Die Männer, die zu Wronska geschickt werden, sind oft wütend, entsetzt, gekränkt. Im Kopf haben sie oft nur einen bohrenden Gedanken: Wie kann das sein? Ich bin doch unschuldig. Die Schlampe will mich zerstören!
„Setzen Sie sich“, sagt Frau Wronska. Die Einrichtung im Therapie- und Beratungszimmer von „Kind im Zentrum“ ist schlicht. Drei gemütliche Lehnsessel vor einem Tischchen, darauf eine Uhr und ein Taschentuchspender. Der einzige Schmuck sind zwei Zimmerpflanzen, die in der Ecke stehen. Das Licht scheint durch die Lamellen einer Jalousie.

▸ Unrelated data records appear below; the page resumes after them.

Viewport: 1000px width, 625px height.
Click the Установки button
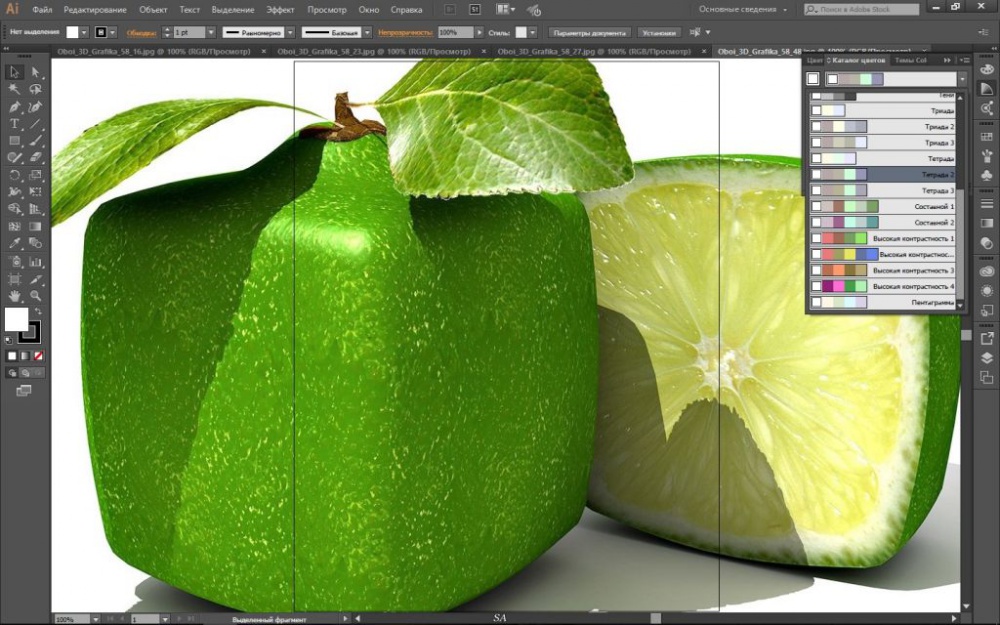click(x=659, y=32)
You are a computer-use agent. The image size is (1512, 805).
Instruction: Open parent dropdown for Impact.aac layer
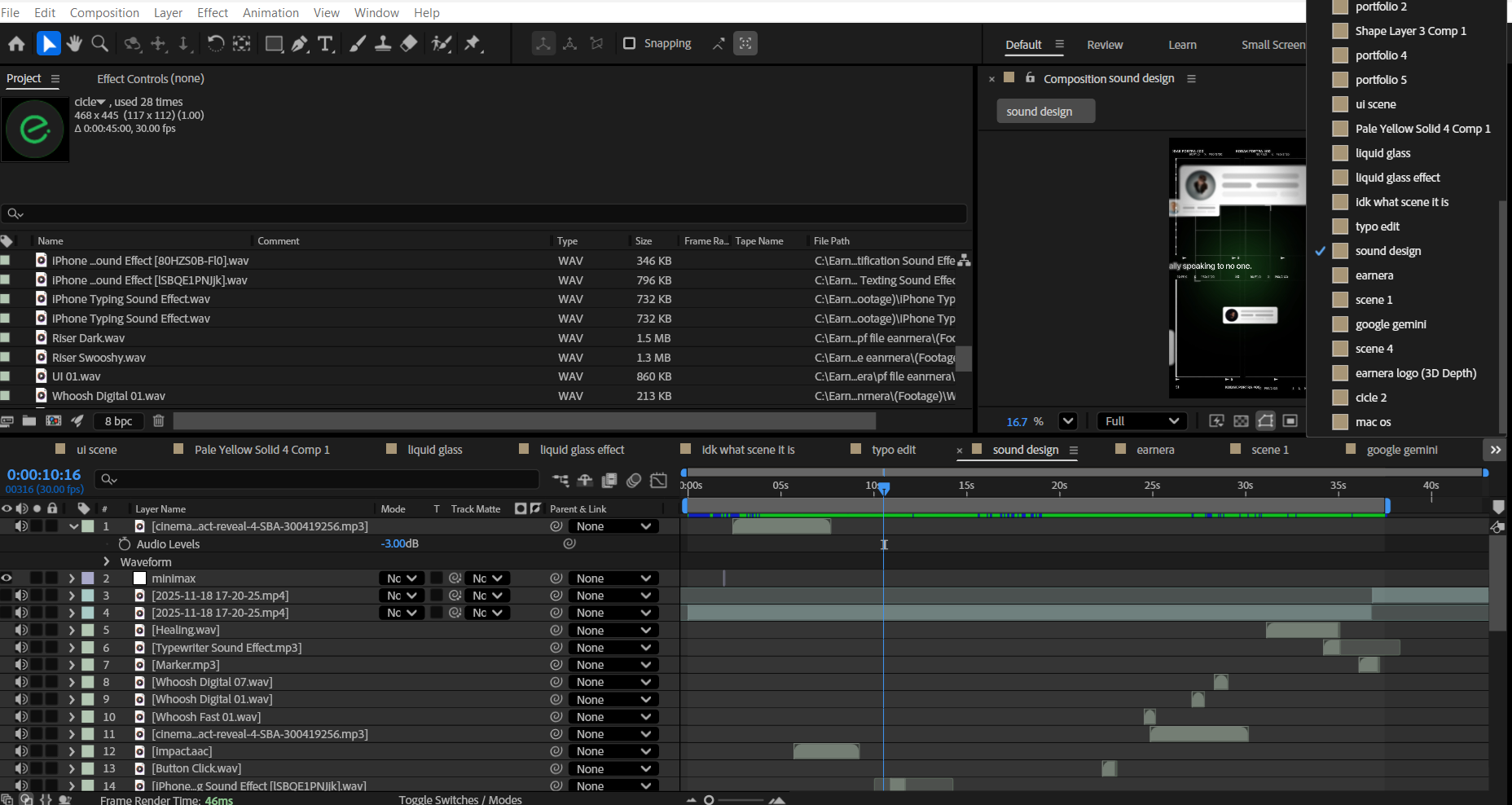(x=613, y=751)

Vor 18 Jahren glaubte sie noch, dass sie nur etwas erreichen könne, wenn ihre Klienten freiwillig zu ihr kämen. Heute ist die Sexualtherapeutin dankbar, wenn Richter Menschen wie Timur* zu ihrem Glück zwingen. Er ist 19, Informatikstudent. Vor einigen Wochen hat er ein Mädchen in der Disco kennengelernt. Das Mädchen himmelte ihn an. Dass sie jünger als er war, ahnte er zwar, aber erst 13 Jahre? Timur sagt, sie habe ihn getäuscht.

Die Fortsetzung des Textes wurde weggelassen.